20世紀最大の発明はどう考えても「コンテナ」だったという話
2016年 08月 29日
人生で読んだ本トップ10というのがあるなら、そのひとつが書き換わってしまった。
かのビル・ゲイツが「今年読んで良かった本7冊(2013)」に選んだことで随分話題になった本書は
海上輸送用コンテナ(海コン)の生い立ちとその発展をくまなく描き切った大作である。
海コンというのはあの、フネで運ばれたりトラックで引っ張られたり、鉄道貨車に乗っけられたりしているあのコンテナのことである。
見た目はなんの変哲もない箱であり、恥ずかしながら「それを誰が発明したのか」などと考えたことはこれまで一度もなかった。
かつて世界に「グローバルな物流」という概念がなかった頃、
遠い場所にフネで届けなければいけない荷物は人が出港地でひとつずつフネに積み、入港するとひとつずつフネから降ろしていた、というところから物語は始まる。
考えてみればアタリマエのことだが、これが地獄のように大変な作業で、コストも時間も莫大にかかる「船便最大の弱点」であった。
船便でモノを運ぶということはつまり、港までの輸送費、海上での燃料代や人件費よりも、「港での積み下ろしコストを支払うこと」とほとんど同義なのだった。
弱点とは言え、これを簡略化する方法についてまじめに考える人というのは異端児であり、
とにかく時間と人間をドバドバ投入してフネを何週間も港に留め置くことが当たり前であり、疑う余地のないことだったのだ。
だがこの本はコンテナについての書物である。
コンテナ、すなわち大きな箱に荷物を入れれば全部が同じ大きさ、カタチに揃うし、クレーンやフォークリフトで積み下ろしをすればコストは一気に下がる。
ただそれだけのことなら、「玩具をおもちゃ箱にしまいましょうね」という幼稚園児でもおそらく理解可能な概念にすぎない。
しかし、コンテナの機能はそれだけではない。
前にトラクター(牽引車)を接続すればコンテナトラックになるし、下に貨車をつければ有蓋車(蓋のある貨車)になる。
開けっ放しにしないかぎり雨風から荷物を守ってくれるから、コンテナはそのまま倉庫代わりにもなる。
送り主がカギをかけてしまえば受け取り手が開封するまで誰も荷物を盗むことができない。
コンテナとはすなわち、ただの箱であると同時に、対人的なセキュリティーや耐候性を向上させながら、
世界の物流をひとつの単位ごとにリフレームして、ありとあらゆるコストを低減させるための"システム"でもある。
それまで「コーヒー豆を麻袋でいくつ、針金をぐるぐる巻きで何メートル」と数え、それをいちいちどんな方法で運ぶか考えていた時代が終わり、
何の表情もない箱のなかに入れてしまい、トラックで牽引し、クレーンで船に乗せ、またトラックに乗せて目的地に運べば良い。

————

上に引いたコンテナの書評を、最後の一文の後から引き継いで書き進めよ。

元データ:
————

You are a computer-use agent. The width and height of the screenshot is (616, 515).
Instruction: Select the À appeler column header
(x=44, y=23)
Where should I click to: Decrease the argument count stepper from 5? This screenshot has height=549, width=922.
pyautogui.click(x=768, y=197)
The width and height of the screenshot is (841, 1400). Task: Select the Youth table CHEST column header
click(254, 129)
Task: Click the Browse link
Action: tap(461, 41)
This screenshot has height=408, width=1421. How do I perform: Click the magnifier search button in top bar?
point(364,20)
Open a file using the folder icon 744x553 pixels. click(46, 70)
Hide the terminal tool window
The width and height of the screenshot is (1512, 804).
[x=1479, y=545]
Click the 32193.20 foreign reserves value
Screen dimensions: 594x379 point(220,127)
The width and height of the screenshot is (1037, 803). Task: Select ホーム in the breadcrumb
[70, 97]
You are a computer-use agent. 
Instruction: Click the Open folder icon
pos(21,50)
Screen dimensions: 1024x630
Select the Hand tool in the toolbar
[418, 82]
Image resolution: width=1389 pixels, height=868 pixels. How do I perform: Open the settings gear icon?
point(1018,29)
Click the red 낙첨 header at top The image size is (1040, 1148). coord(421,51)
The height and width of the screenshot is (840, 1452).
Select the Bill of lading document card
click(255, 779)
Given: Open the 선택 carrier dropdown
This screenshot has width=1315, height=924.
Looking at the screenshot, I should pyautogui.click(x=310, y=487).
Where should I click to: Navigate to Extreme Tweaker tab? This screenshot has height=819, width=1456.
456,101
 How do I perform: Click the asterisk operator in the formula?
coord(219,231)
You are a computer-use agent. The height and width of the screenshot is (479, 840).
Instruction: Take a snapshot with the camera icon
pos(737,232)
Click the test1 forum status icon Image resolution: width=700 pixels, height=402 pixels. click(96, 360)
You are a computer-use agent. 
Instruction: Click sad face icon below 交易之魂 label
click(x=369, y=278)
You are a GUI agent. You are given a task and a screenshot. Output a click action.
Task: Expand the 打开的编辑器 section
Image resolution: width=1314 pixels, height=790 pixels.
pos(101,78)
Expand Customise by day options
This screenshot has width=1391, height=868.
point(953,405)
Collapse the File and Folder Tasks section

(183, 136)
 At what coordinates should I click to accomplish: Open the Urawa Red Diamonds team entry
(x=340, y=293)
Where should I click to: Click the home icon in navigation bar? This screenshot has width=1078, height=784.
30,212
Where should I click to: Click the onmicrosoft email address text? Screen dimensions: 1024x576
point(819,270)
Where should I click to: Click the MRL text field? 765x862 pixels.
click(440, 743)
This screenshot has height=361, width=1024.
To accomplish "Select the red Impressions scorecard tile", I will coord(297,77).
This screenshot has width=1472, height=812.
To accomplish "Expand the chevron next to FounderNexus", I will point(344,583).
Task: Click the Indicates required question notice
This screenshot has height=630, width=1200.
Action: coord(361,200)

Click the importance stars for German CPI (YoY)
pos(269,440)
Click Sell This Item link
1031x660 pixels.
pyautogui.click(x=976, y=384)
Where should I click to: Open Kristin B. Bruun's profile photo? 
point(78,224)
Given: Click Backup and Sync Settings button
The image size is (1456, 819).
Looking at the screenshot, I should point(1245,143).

————

課題への回答:
本書を読んで驚くのはまず、
たったそれだけのことが円滑に運用され、世界規模で「あたりまえのこと」になったのはあまりにも最近のことである、ということだ。
ただ単に、「荷物を箱に入れて運べば簡単じゃないか」ということをみんなが「そうだね」と同意して、歩調を合わせる。
たったそれだけのことが、人類にはどうしてもできない。どうしてできないのか、なんでできるようになったのかが本書にはめちゃくちゃ詳しく書かれている。
次に驚くのは、コンテナの出現により、世界の都市構造がすべて一変してしまう過程である。
物流コストが下がるということに気づいた人や企業は、「従来型の輸送に適した立地」から「海コンをもっとも有利に使える立地」へと移動する。
コンテナ船の建造とそれを捌くことのできる港の建造には莫大な投資が必要だが、
そのイノベーションは一瞬で起きてしまい、「気づいた人/都市/企業」と「そうでなかった人/都市/企業」の間に
あまりにも短い間にあまりにも大きな格差が生まれてしまう過程が数字とともに詳しく説明される。
そして最後に驚かされるのは、「じつはだれもコンテナの真の価値に気が付かぬまま、現代の物流は回っている」という事実である。
本書の主人公であるマルコム・マクリーンは自らのトラック運送会社を拡張するにあたり、コンテナを「再発明」する。
世界中の物流を一気に変革したマクリーンもまた、コンテナ輸送が従来型の物流のコスト構造を一気に書き換えてしまったことに気づけなかった。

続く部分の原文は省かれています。